## BEGIN

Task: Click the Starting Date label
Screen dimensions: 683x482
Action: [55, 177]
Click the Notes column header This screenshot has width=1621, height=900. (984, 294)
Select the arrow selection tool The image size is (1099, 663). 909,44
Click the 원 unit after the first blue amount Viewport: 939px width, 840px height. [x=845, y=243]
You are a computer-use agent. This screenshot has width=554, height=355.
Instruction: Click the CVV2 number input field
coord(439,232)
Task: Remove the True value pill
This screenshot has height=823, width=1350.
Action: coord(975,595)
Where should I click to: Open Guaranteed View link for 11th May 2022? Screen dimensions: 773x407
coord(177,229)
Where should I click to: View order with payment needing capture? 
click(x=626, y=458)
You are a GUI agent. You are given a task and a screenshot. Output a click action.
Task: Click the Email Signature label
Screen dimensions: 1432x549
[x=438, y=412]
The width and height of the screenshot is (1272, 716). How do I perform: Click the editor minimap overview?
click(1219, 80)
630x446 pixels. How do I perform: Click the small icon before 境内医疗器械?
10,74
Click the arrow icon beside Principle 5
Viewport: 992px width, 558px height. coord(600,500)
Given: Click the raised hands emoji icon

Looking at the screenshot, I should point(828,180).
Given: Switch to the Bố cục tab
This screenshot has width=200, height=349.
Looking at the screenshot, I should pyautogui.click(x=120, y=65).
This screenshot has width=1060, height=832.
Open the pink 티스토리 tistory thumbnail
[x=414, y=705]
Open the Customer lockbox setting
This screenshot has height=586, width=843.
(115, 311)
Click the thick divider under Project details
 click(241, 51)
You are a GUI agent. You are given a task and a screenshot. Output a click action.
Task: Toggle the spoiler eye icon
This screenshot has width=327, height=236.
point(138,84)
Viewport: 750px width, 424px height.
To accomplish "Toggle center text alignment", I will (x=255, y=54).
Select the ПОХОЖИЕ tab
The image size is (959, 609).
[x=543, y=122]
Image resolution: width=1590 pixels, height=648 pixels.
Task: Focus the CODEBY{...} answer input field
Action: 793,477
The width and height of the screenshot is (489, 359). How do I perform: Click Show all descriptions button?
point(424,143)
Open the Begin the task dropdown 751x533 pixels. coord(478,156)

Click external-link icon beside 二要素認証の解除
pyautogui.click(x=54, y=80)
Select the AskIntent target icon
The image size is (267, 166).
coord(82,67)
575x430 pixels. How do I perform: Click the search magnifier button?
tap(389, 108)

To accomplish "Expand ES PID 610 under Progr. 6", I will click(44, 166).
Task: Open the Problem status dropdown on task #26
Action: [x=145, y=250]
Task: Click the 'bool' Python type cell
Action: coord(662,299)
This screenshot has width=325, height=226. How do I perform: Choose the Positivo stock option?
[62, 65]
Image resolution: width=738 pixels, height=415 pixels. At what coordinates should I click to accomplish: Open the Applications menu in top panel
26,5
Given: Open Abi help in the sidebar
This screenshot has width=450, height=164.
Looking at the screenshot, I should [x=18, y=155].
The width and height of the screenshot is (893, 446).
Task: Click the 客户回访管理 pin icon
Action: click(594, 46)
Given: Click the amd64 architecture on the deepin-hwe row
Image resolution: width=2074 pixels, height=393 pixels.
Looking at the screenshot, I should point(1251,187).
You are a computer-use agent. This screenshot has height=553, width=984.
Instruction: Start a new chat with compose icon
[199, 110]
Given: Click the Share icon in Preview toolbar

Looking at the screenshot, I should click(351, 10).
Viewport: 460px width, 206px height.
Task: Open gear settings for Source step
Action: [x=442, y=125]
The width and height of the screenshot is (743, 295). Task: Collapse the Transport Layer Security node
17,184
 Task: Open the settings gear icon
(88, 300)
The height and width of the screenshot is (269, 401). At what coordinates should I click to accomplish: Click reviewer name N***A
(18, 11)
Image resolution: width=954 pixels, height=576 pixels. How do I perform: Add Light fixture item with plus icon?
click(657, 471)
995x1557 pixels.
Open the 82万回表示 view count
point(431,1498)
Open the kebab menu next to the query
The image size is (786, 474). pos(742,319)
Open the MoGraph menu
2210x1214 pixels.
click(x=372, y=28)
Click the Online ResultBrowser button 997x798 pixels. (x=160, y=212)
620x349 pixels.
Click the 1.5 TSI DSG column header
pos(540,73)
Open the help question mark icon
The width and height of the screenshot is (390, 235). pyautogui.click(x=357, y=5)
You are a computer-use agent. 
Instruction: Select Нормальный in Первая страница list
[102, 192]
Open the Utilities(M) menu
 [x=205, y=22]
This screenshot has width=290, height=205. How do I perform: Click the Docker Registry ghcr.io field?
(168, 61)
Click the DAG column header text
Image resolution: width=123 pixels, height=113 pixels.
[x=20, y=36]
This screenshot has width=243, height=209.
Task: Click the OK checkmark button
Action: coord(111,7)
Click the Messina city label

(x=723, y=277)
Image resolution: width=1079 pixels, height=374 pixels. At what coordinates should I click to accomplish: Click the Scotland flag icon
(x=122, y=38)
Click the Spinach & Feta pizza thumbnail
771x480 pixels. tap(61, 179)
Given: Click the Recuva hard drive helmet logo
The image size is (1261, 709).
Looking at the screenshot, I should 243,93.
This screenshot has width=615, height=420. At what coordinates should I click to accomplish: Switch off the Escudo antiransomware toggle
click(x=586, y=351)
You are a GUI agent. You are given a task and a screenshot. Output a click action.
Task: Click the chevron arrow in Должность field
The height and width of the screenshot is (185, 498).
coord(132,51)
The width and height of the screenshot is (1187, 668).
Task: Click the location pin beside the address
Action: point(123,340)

## END

### Requirements
Copy out the records from the line containing "620x349 pixels." through the end of the records, both ends included.

### Completed task
620x349 pixels.
Click the 1.5 TSI DSG column header
pos(540,73)
Open the help question mark icon
The width and height of the screenshot is (390, 235). pyautogui.click(x=357, y=5)
You are a computer-use agent. 
Instruction: Select Нормальный in Первая страница list
[102, 192]
Open the Utilities(M) menu
 [x=205, y=22]
This screenshot has width=290, height=205. How do I perform: Click the Docker Registry ghcr.io field?
(168, 61)
Click the DAG column header text
Image resolution: width=123 pixels, height=113 pixels.
[x=20, y=36]
This screenshot has width=243, height=209.
Task: Click the OK checkmark button
Action: coord(111,7)
Click the Messina city label

(x=723, y=277)
Image resolution: width=1079 pixels, height=374 pixels. At what coordinates should I click to accomplish: Click the Scotland flag icon
(x=122, y=38)
Click the Spinach & Feta pizza thumbnail
771x480 pixels. tap(61, 179)
Given: Click the Recuva hard drive helmet logo
The image size is (1261, 709).
Looking at the screenshot, I should 243,93.
This screenshot has width=615, height=420. At what coordinates should I click to accomplish: Switch off the Escudo antiransomware toggle
click(x=586, y=351)
You are a GUI agent. You are given a task and a screenshot. Output a click action.
Task: Click the chevron arrow in Должность field
The height and width of the screenshot is (185, 498).
coord(132,51)
The width and height of the screenshot is (1187, 668).
Task: Click the location pin beside the address
Action: point(123,340)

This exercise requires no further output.